### EXERCISE PROMPT:
Copy out the rows below, changing each "pixels" to "px" and keeping everything else the same. Omit the pictures from your copy.

+++

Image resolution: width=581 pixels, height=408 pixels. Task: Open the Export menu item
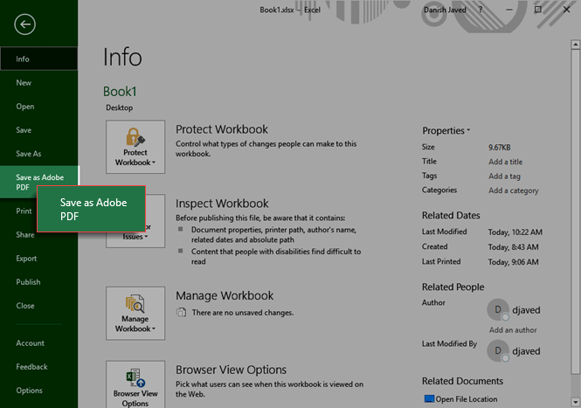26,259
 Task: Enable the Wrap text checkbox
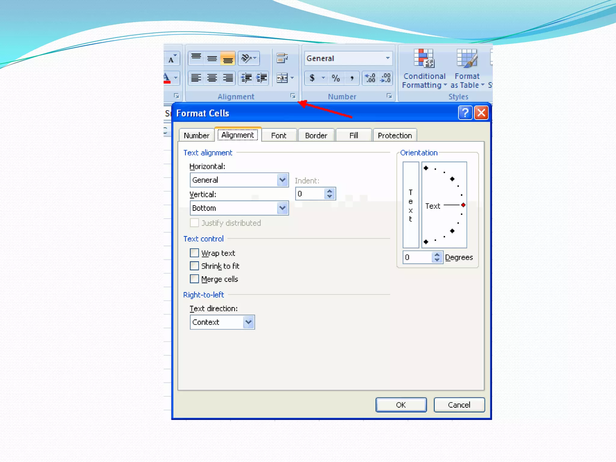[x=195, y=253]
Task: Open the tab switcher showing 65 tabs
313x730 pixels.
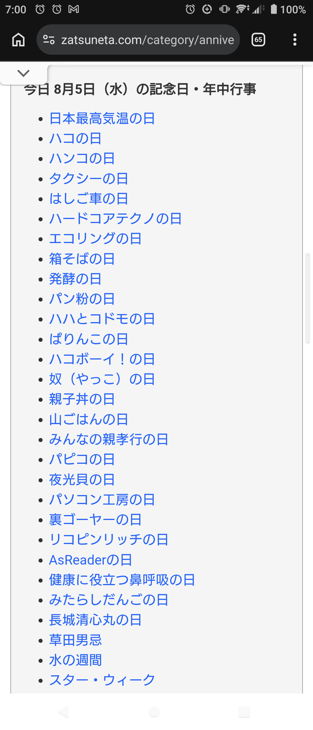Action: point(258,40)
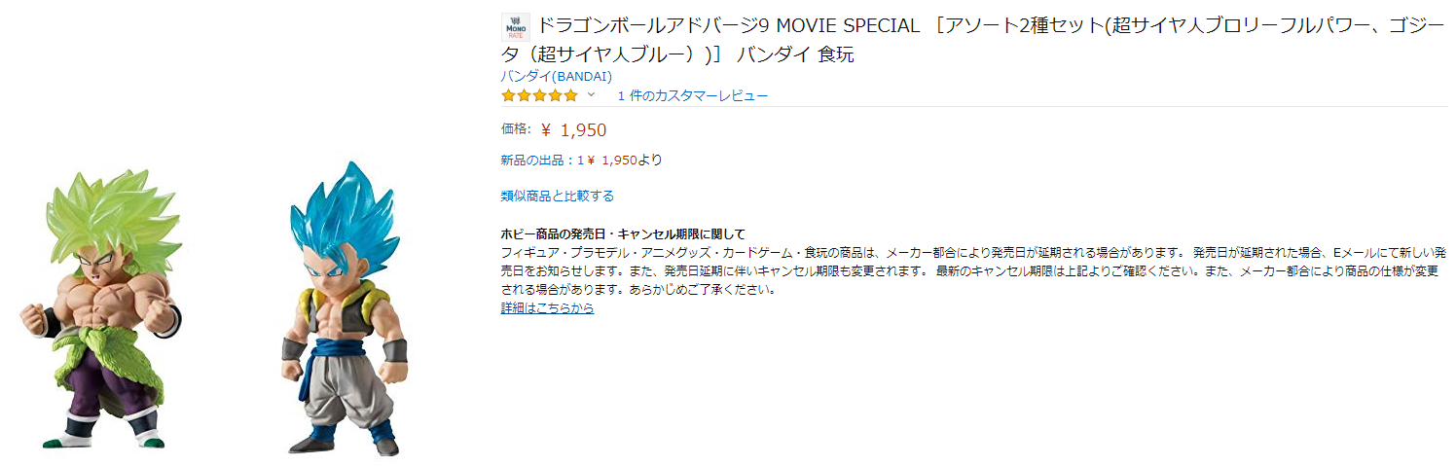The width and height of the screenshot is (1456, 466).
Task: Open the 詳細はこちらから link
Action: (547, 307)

+++

### RESULT OF THIS EXERCISE:
Image resolution: width=581 px, height=408 px. Task: Open the Export menu item
26,259
 Task: Enable the Wrap text checkbox
[x=195, y=253]
Task: Open the tab switcher showing 65 tabs
313x730 px.
Action: point(258,40)
The width and height of the screenshot is (1456, 466).
Task: Open the 詳細はこちらから link
Action: (547, 307)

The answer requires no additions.